What to do
Only the lines of the listing below that run from the line with "Expand the vDOT token row chevron" through the line with "You are a computer-use agent. 255x214 pixels." are to be set down, word for word. Pictures stay out.

Dataset records
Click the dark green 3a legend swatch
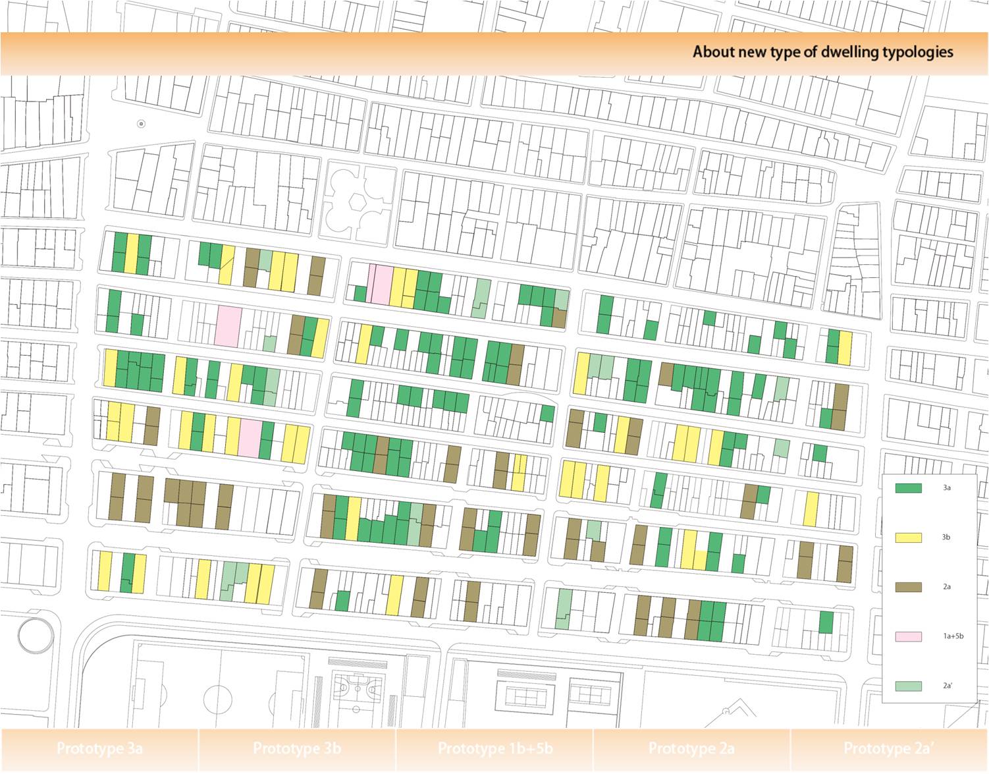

---

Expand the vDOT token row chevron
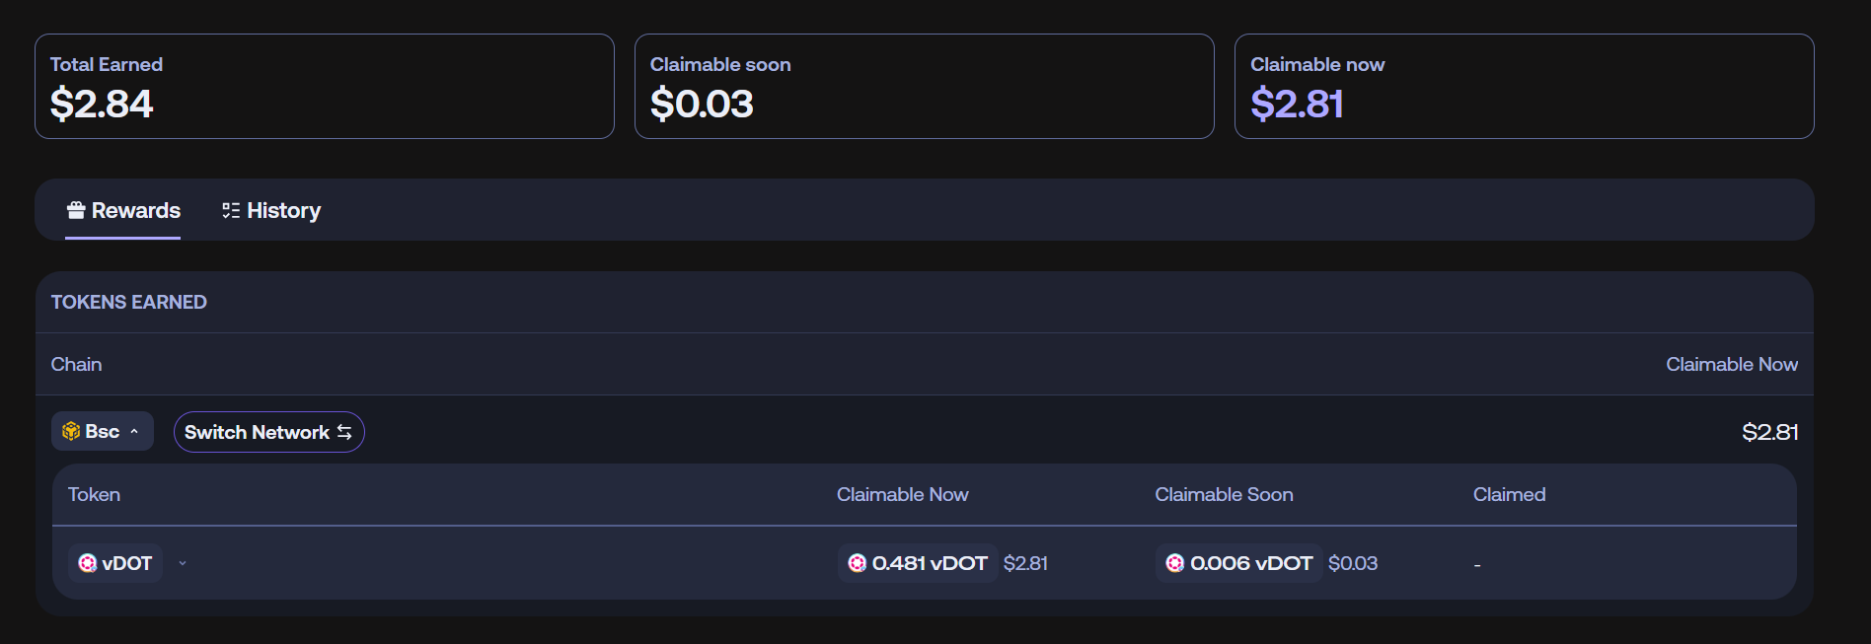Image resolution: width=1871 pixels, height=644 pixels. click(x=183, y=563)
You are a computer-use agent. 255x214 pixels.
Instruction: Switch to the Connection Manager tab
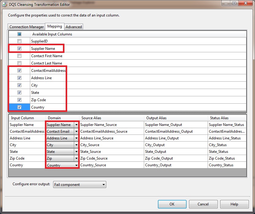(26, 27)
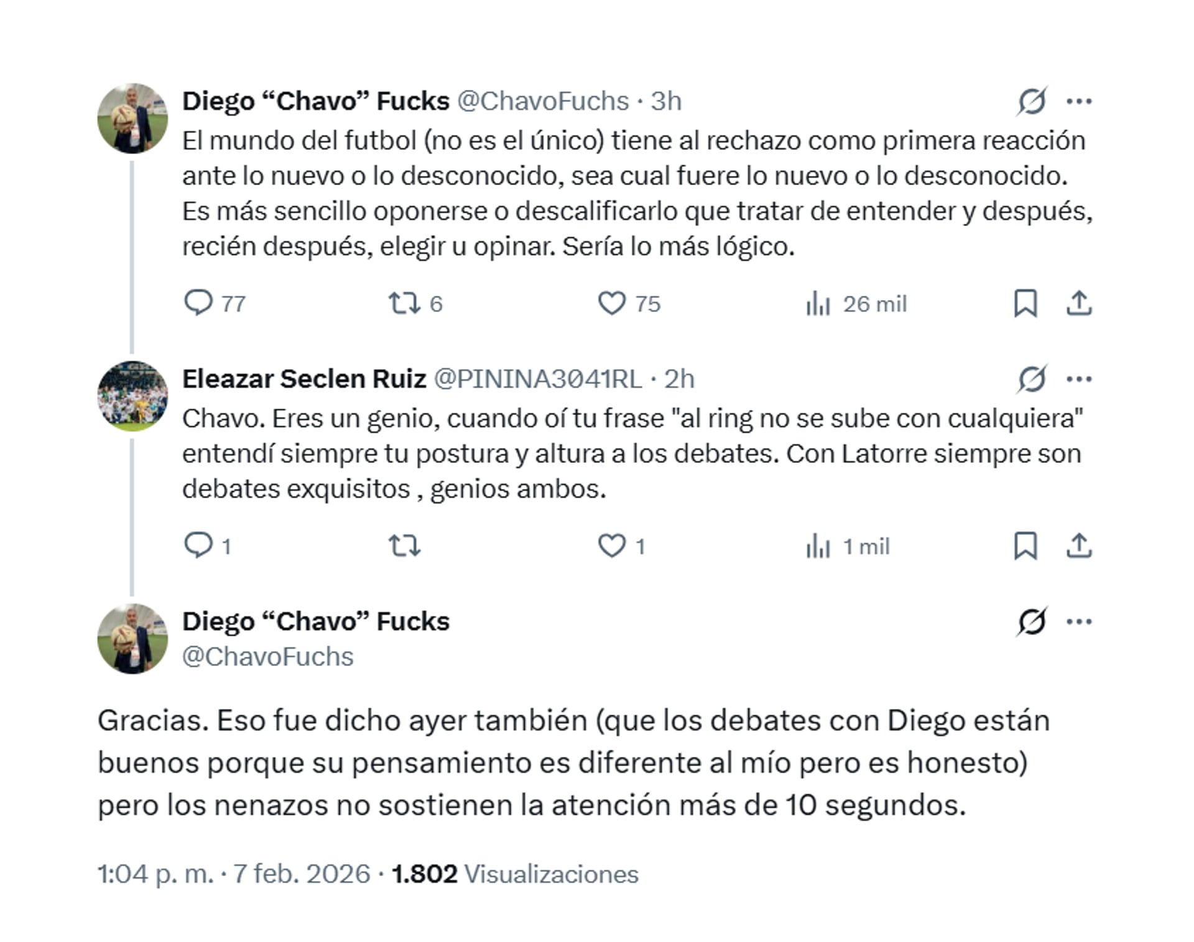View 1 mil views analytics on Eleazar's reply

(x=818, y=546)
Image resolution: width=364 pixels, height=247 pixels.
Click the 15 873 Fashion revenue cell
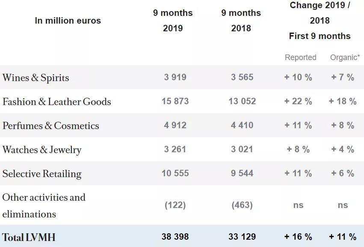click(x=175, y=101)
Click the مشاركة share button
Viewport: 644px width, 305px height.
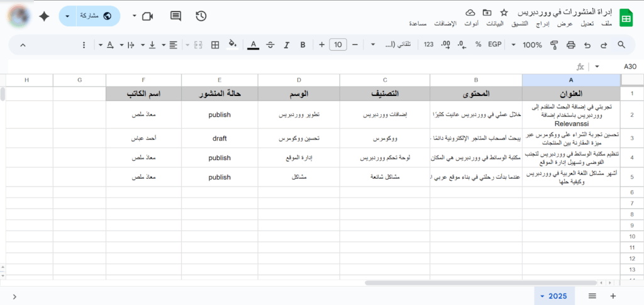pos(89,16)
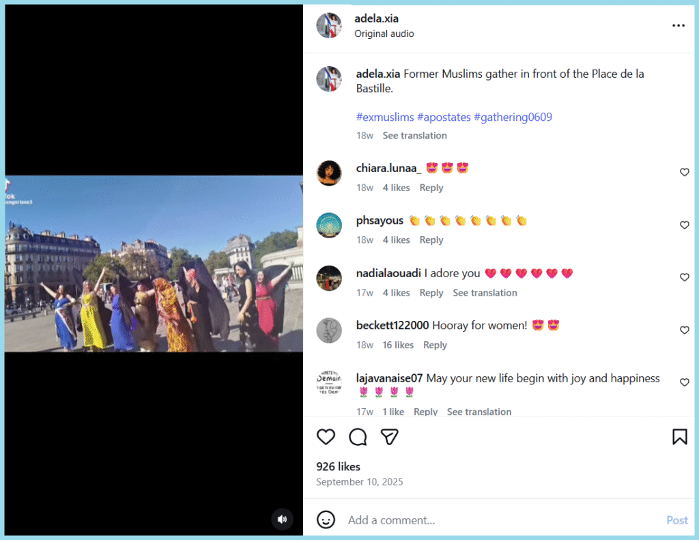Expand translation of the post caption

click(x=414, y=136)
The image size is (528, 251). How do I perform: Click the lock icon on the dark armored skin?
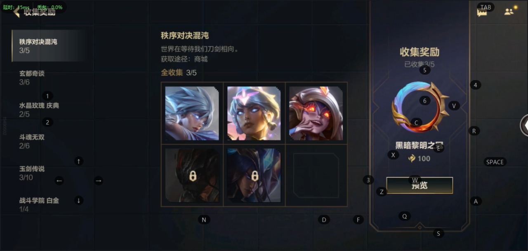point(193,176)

---

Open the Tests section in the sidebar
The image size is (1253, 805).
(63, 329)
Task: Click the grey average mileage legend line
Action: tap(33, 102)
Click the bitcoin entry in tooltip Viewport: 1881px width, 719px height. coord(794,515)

Response area
Expand the vDOT token row chevron
Image resolution: width=1871 pixels, height=644 pixels. click(x=183, y=563)
You are a computer-use agent. 255x214 pixels.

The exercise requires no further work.